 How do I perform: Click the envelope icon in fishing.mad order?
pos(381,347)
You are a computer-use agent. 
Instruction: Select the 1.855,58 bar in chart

======

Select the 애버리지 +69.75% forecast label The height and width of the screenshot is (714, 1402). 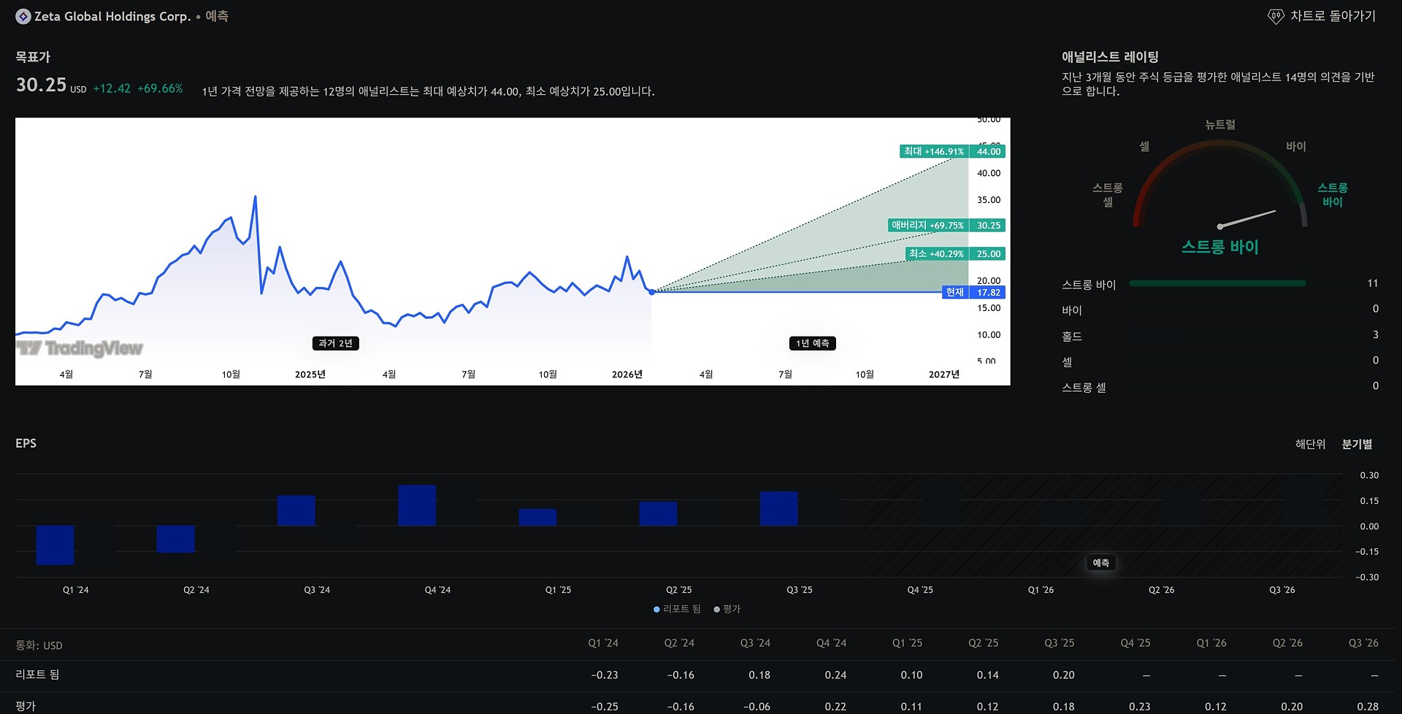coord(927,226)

======

What to work on: Set down, exactly as they stand above, the lines starting with the line with "How do I perform: Click" and going on through the line with "Instruction: Select the 1.855,58 bar in chart", and no others.

Exercise answer:
 How do I perform: Click the envelope icon in fishing.mad order?
pos(381,347)
You are a computer-use agent. 
Instruction: Select the 1.855,58 bar in chart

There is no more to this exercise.